WORK REQUIRED: Retype exactly what appears below from the line containing "The width and height of the screenshot is (407, 217)." down to the line containing "Image resolution: width=491", keeping both end lines. Do not include pictures.

RECORDS PROVIDED:
****

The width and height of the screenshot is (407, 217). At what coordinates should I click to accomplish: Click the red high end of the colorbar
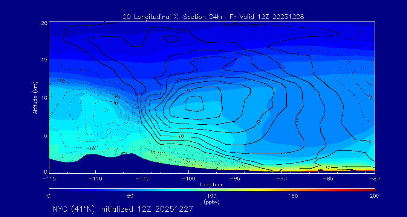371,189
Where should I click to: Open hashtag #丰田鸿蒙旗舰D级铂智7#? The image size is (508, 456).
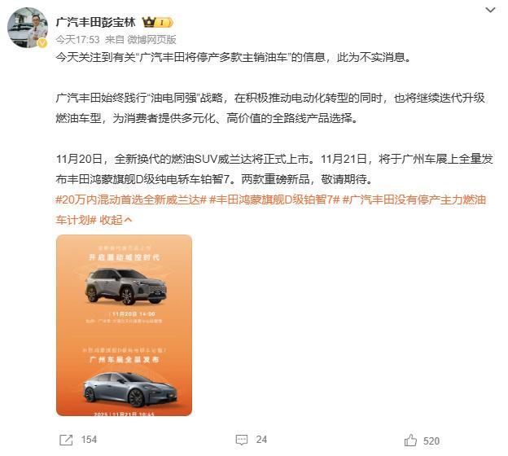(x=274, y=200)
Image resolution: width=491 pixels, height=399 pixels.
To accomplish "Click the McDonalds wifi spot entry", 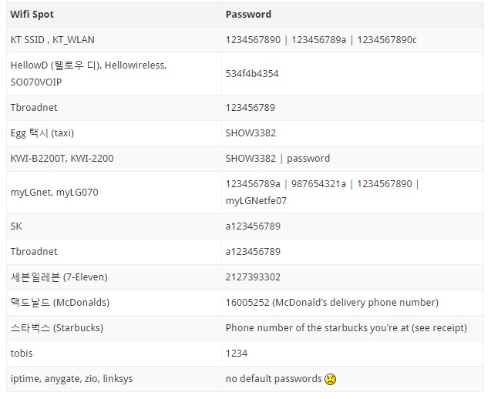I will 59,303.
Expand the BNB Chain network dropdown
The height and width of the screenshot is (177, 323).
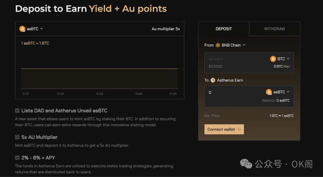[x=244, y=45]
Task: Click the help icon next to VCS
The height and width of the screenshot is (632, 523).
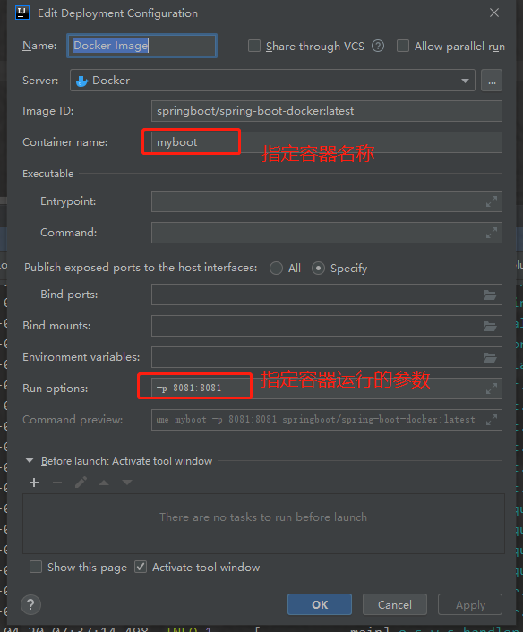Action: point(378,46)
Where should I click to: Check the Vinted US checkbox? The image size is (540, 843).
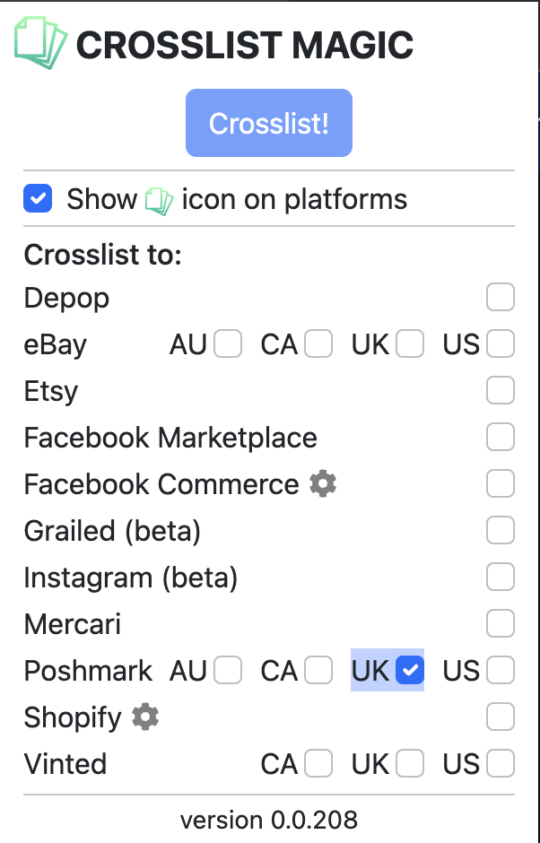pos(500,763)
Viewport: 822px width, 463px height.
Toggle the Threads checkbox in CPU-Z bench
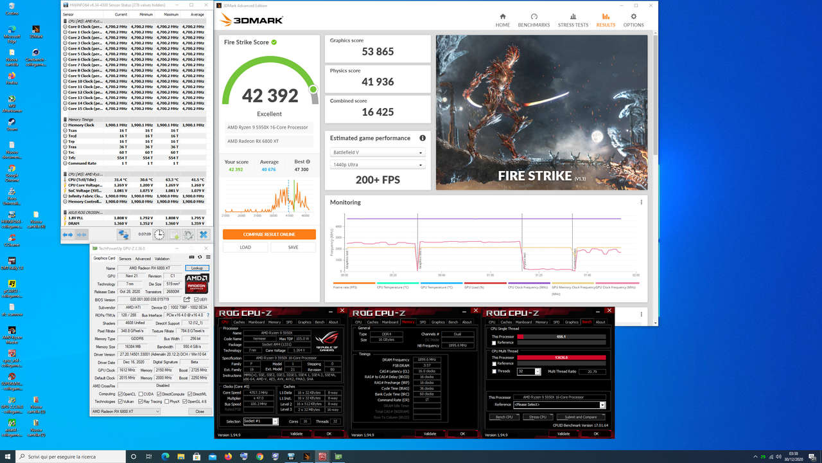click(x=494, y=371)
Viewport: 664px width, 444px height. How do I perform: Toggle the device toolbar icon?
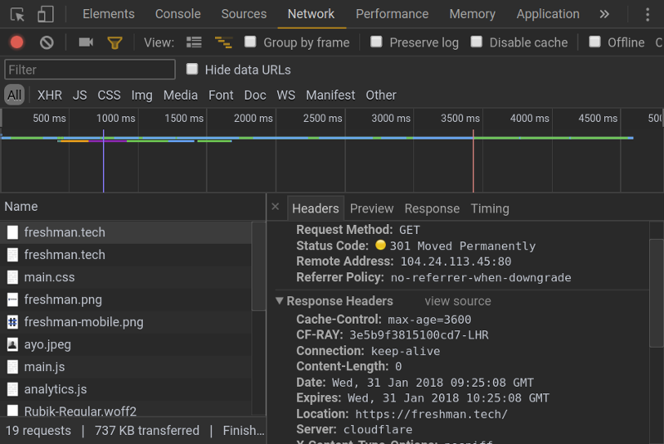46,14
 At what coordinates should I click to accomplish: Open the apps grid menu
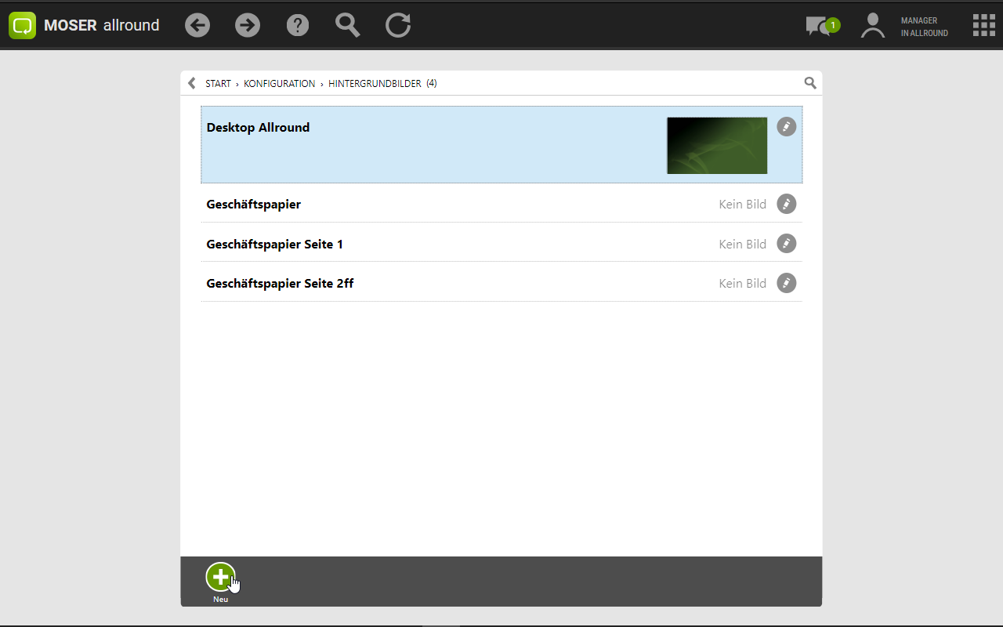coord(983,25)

****

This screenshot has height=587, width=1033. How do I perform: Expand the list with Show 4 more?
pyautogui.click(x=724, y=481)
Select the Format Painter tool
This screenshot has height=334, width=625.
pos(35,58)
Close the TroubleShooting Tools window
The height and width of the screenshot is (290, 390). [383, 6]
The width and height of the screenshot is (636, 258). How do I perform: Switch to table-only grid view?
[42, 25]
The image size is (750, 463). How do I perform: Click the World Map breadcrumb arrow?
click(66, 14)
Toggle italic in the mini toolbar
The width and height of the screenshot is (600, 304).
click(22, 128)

****

RESPONSE TO THIS TASK:
The width and height of the screenshot is (407, 217). At what coordinates should I click to accomplish: Click the red high end of the colorbar
371,189
Where should I click to: Open hashtag #丰田鸿蒙旗舰D级铂智7#? The image size is (508, 456).
(x=274, y=200)
Image resolution: width=491 pixels, height=399 pixels.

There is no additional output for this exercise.